** start PASSAGE **
Wikileaks and Arab politics

Posted By Marc Lynch

I expect to delve into the substance of the Wikileaks cables over the next few days -- I've been flagging noteworthy ones on Twitter all afternoon, and will keep doing so as I go along, and will blog at greater length about specific issues as they arise. But I wanted to just throw some quick thoughts out there now after reading through most of the first batch. My initial skepticism about the significance of this document leak, fueled by the lack of interesting revelations in the New York Times and Guardian reports, is changing as I see the first batch of cables posted on Wikileaks itself.

<...>

But, as Issandr el-Amrani pointed out earlier today, the real impact may well be in the Arab world, where rulers go to great lengths to keep such things secret. The Arab media thus far is clearly struggling to figure out how to report them, something I'll be following over the next week. One of the points which I've made over and over again is that Arab leaders routinely say different things in private and in public, but that their public rhetoric is often a better guide to what they will actually do since that reflects their calculation of what they can get away with politically. Arab leaders urged the U.S. to go after Saddam privately for years, but wouldn't back it publicly for fear of the public reaction. It's the same thing with Iran over the last few years, or with their views of the Palestinian factions and Israel. But now those private conversations are being made public, undeniably and with names attached.
** end PASSAGE **
** start LISTED ENTRIES **
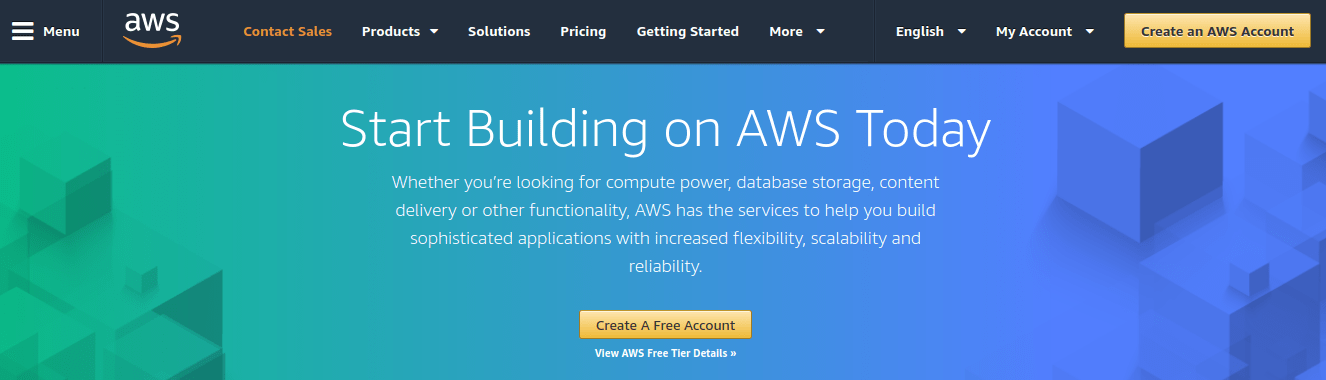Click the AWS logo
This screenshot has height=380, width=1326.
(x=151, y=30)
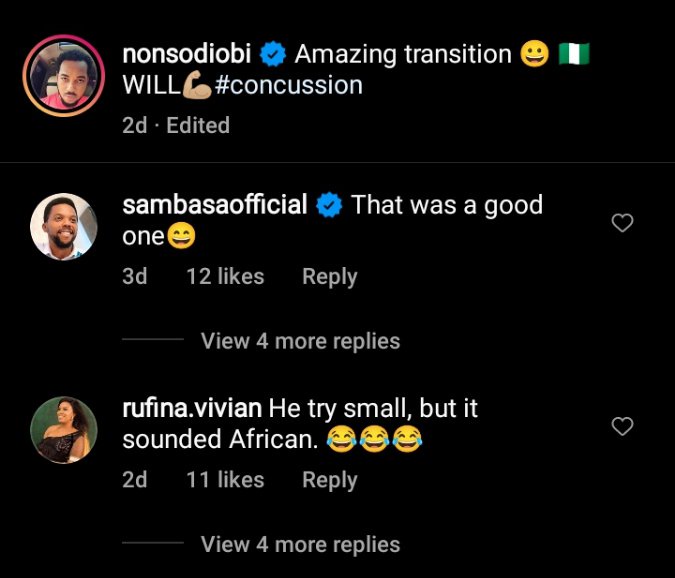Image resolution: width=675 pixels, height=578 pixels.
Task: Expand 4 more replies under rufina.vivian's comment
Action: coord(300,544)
** end LISTED ENTRIES **
** start LISTED ENTRIES **
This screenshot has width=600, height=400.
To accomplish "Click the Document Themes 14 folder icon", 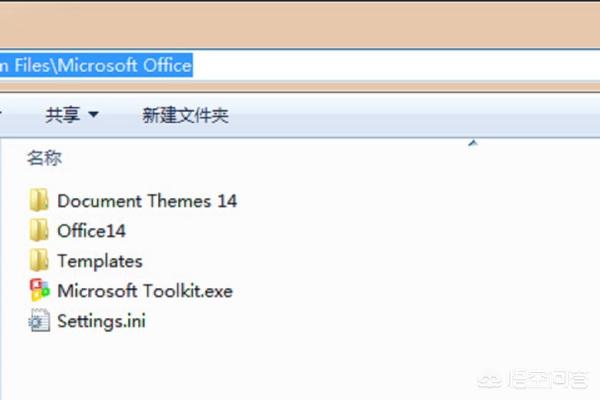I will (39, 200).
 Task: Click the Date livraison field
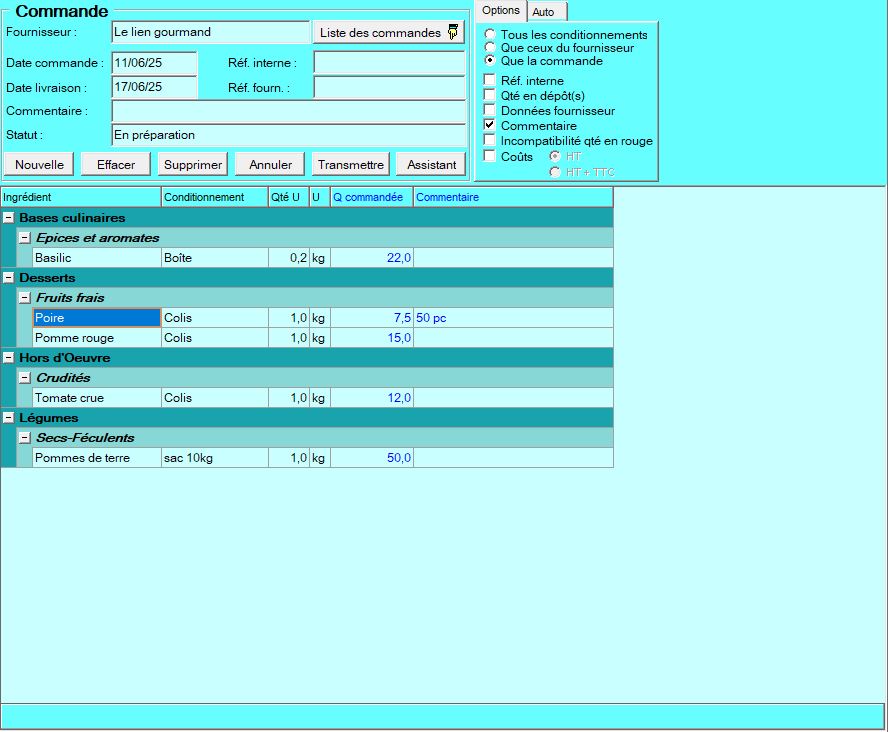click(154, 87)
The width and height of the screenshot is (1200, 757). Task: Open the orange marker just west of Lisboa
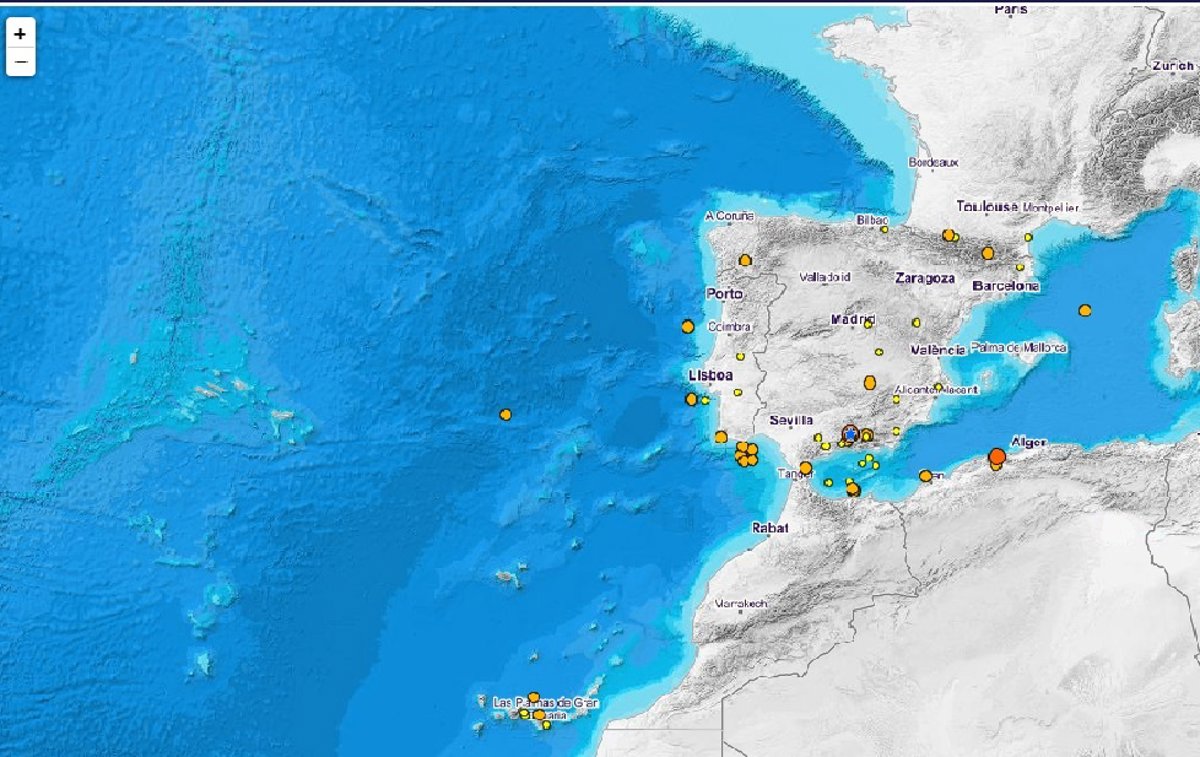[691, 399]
** end LISTED ENTRIES **
**EXERCISE TASKS:**
1. Print the part of the Wikileaks post starting with "Posted By Marc" and going on through "on Wikileaks itself.".
2. Using the Wikileaks post, decide whether each statement agrees with it, and answer yes or no while quoting the words that decide it. (a) The writer has been flagging noteworthy cables on Twitter. (b) The writer's early skepticism came from the striking revelations in the New York Times and Guardian reports. (c) The writer holds that what Arab leaders say in private is a better guide to their actions than their public rhetoric.
The entries are separate material and have no connection to the post.

**ANSWER SET:**
1.
Posted By Marc Lynch

I expect to delve into the substance of the Wikileaks cables over the next few days -- I've been flagging noteworthy ones on Twitter all afternoon, and will keep doing so as I go along, and will blog at greater length about specific issues as they arise. But I wanted to just throw some quick thoughts out there now after reading through most of the first batch. My initial skepticism about the significance of this document leak, fueled by the lack of interesting revelations in the New York Times and Guardian reports, is changing as I see the first batch of cables posted on Wikileaks itself.

2.
(a) Yes: "I've been flagging noteworthy ones on Twitter all afternoon"
(b) No: "fueled by the lack of interesting revelations in the New York Times and Guardian reports"
(c) No: "their public rhetoric is often a better guide to what they will actually do"